While Christine and I were starting fresh and getting healed up from a full term stillbirth and some whacked out ideas about God and the response of a church that didn’t know what to do with an unhealed dead baby, I sort of stayed in America. I kept up with American politics and Christianity via the Internet. Being the Internet, it was kind of a cartoon version of American politics and Christianity.
It was fine for a while. Some bits were very good: I found Greg Boyd, Rob Bell, John Michael Greer, Shane Clairborne and Larry Shallenberger. Other bits were bad. My evolving views made my wonderful sister and brother-in-law angry and lost me a really good friend.
Lately, America has just been making me mad. I’m cheesed off that American Christians are still debating whether or not women can do the same jobs as men or be considered their equals. I’m cross that they are still trying to decide whether or not LGBT people get to be counted as fully human. I cannot endure one more pastor with perfectly reformed theology expounding ad nauseum why a different conclusion than his is Dangerous.
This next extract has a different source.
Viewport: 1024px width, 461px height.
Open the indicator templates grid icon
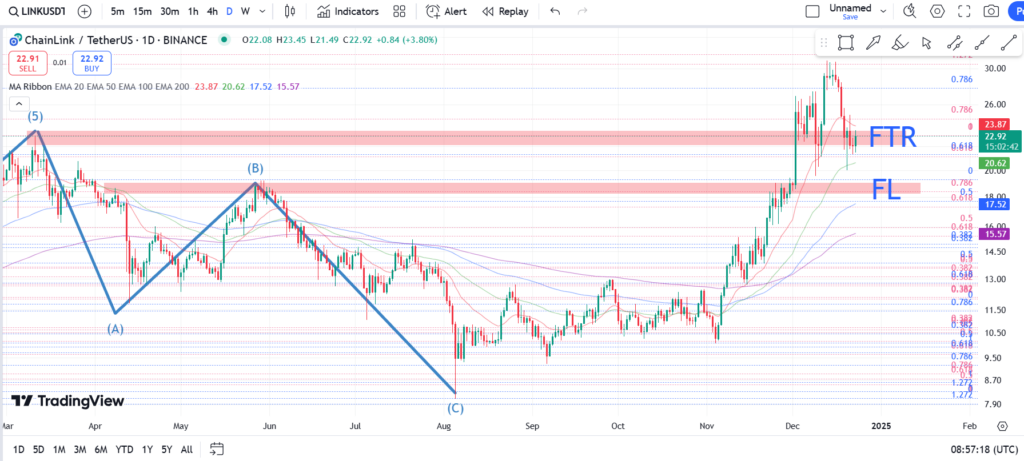click(399, 12)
I’m sick of the fake miracles and the politics of fear. (‘AMERICA IS DOOMED!’ Of course America is doomed, not because it has a black liberal president but because America is an empire and all empires are doomed.) I don’t have the stomach for this presidential election. I don’t need to hear the latest pronouncement by the church’s prophets of Baal about what kind of prayer and fasting we need to do for the next 40 days to make sure God doesn’t lightning bolt the country. I have no interest in what the evangelical pope has to say about anything. I’m sick of the megachurchcorp CEOs and their obsession with their big numbers. I’ve had it with the whole thing. I have no grace to offer.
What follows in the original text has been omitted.